- **EXERCISE INSTRUCTIONS**
Output only the lines of the entries that follow, starting at the one with "Каталог (152, 2385)" and running down to the one with "Каталоги производителей (285, 2456)", both included and unchanged.

Extracted data entries
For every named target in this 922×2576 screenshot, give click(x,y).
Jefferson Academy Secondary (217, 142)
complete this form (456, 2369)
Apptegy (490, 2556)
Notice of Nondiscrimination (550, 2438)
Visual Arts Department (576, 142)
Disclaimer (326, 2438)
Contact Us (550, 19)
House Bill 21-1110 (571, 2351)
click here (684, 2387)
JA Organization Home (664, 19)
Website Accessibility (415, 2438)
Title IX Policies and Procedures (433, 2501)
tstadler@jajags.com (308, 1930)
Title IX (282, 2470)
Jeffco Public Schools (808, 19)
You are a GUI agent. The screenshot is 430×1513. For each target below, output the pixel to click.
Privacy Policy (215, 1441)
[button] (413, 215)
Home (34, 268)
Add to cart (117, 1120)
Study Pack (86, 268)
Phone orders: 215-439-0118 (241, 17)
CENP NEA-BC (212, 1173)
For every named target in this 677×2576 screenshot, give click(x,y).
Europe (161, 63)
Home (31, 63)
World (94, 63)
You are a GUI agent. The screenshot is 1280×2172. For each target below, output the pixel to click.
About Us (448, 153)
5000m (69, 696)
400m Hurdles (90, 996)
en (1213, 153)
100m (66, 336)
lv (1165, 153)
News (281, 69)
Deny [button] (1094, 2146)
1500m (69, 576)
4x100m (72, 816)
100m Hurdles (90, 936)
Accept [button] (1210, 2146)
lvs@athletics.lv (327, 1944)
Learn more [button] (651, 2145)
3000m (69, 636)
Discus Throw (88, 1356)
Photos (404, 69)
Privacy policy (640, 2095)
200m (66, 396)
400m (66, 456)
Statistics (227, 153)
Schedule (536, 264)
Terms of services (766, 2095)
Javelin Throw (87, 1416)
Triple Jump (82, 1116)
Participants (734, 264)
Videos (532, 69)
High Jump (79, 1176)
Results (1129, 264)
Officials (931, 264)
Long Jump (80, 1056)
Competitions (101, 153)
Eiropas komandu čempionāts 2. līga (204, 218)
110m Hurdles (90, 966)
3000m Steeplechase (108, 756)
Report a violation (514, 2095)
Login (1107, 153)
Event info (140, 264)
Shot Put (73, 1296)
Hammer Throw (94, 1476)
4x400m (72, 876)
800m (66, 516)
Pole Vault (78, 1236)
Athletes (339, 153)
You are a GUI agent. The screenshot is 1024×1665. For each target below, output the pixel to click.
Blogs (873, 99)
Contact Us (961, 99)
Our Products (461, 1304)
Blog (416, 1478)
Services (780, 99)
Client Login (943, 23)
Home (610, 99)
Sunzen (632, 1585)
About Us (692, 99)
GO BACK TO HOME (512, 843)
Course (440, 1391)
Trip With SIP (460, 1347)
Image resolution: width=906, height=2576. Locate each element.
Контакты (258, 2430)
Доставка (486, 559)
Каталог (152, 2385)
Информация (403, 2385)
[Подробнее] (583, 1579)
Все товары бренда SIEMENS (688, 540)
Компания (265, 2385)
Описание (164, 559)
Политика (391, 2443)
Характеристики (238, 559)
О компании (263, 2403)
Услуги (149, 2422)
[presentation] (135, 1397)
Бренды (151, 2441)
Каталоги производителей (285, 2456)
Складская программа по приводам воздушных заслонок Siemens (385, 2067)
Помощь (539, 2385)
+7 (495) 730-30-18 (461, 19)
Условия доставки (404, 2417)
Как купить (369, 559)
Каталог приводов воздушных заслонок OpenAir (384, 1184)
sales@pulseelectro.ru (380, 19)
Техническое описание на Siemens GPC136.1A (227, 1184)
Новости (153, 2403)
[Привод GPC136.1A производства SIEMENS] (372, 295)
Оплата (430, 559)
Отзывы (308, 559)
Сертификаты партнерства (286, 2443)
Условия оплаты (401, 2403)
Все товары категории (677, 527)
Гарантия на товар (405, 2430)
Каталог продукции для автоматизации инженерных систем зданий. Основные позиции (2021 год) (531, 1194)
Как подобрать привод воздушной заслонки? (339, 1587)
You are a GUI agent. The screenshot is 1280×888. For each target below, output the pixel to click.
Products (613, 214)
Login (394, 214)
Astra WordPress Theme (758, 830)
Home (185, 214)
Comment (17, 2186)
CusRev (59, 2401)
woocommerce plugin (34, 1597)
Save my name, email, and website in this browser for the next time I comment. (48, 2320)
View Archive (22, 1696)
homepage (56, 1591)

- **WRITTEN RESPONSE**
Каталог (152, 2385)
Информация (403, 2385)
[Подробнее] (583, 1579)
Все товары бренда SIEMENS (688, 540)
Компания (265, 2385)
Описание (164, 559)
Политика (391, 2443)
Характеристики (238, 559)
О компании (263, 2403)
Услуги (149, 2422)
[presentation] (135, 1397)
Бренды (151, 2441)
Каталоги производителей (285, 2456)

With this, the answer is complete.